げんじつ

 サユリになって初日の夜は、シノブのレクチャーで、着替えやらお風呂やらヘアケアやらスキンケアやらで大忙しだった。

 数日はシノブが泊まり込みでレクチャーしてくれることになっている。

 サユリの母親は、淡白で中性的だった娘の変わり様に喜んでいた。

 家事や炊事の手伝いを積極的にやる娘の姿をみて涙ぐんでいた。

 サユリにしてみれば、これからお世話になる以上、迷惑はかけられないので必死なだけだ。
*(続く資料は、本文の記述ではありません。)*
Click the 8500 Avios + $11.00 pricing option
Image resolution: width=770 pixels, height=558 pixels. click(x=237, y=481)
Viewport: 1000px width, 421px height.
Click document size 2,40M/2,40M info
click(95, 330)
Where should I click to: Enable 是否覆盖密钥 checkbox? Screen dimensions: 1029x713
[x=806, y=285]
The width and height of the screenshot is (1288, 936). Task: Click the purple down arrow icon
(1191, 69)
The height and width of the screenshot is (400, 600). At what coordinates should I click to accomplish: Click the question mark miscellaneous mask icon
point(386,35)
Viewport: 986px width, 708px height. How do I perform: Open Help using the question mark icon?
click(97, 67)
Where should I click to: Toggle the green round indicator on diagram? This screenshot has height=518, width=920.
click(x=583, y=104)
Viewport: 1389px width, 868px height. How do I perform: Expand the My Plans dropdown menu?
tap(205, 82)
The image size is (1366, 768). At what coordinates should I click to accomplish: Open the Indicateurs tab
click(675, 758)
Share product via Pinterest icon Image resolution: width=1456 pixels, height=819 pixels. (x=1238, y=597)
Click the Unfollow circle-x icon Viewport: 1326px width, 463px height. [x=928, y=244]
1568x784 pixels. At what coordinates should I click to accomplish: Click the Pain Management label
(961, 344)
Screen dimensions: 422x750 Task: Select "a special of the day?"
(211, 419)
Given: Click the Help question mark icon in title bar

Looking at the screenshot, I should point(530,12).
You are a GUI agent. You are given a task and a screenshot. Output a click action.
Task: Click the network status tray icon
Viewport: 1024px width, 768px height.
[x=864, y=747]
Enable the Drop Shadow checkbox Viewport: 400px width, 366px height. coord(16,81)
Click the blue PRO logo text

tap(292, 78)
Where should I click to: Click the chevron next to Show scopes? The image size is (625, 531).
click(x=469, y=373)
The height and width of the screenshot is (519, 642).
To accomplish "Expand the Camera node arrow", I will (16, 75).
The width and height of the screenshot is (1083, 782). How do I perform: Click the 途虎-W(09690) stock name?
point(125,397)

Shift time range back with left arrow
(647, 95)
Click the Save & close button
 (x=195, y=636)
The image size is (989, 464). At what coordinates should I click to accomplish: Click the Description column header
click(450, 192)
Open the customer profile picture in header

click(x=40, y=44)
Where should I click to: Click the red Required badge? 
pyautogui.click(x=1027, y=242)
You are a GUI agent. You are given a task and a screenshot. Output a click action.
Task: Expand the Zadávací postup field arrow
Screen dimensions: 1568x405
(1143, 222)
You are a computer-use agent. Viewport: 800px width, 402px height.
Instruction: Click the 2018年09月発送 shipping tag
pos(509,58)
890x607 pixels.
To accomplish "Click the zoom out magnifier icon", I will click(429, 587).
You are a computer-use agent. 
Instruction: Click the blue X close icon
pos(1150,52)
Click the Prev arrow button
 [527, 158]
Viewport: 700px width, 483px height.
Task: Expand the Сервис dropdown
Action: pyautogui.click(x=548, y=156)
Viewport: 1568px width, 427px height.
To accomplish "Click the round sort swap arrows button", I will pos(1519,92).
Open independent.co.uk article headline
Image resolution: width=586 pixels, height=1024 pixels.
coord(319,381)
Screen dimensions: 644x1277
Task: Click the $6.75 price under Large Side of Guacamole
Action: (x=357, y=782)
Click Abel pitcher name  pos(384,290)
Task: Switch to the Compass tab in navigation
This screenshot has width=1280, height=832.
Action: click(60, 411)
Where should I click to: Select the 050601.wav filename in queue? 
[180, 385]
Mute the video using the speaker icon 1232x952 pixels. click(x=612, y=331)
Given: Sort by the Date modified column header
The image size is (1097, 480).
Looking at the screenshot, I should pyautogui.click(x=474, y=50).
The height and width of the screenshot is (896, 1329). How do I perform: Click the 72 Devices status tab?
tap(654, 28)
 朝、シノブのレクチャーで身支度を整え、制服を着用した。

 鏡に写ったのは、いつも隣の席から見ていたサユリの姿だ。


 ただ、勝気で活発そうな印象は、内気で温厚そうな印象に変わっていた。

 キョウヤから「女子向き」と言われたのを少し思い出した。


 「サユリ可愛い」

  シノブが後ろから抱きついてきた。


  鏡の中には、恥ずかしがりながらも、シノブと仲睦まじくじゃれ合うサユリの姿が写っていた。

  サユリは向こう側の世界の住人となったのだ。



  ……



 体育館につくと、キョウヤが朝練をしていた。

 なぜか同級生の男子部員が皆んな集まっていた。

 キョウヤが誘ったらしい。


 サユリたちは急いで準備を済ませると、となりのコートで練習を始めた。


 サユリは、ボールがとても重く大きく感じるとともに、女性として成長した体のバランスに違いに戸惑った。


<こんなにちがうのか……>


 と思い、隣のコートをみると、キョウヤが元気にプレイしていた。

 遠距離もゴール下もまるで隙がなかった。

 男子のみんなもキョウヤの変わり様に驚いていた。

 キョウヤがいっていた「私の方がうまくやれる」という言葉が脳裏をかすめた。


 サユリは基礎練習から始めた。


 しかし肉体の変化に対応しきれず、初心者の様なミスを連発し、自分より2年以上バスケ歴が短いシノブに手ほどきしてもらうほどだった。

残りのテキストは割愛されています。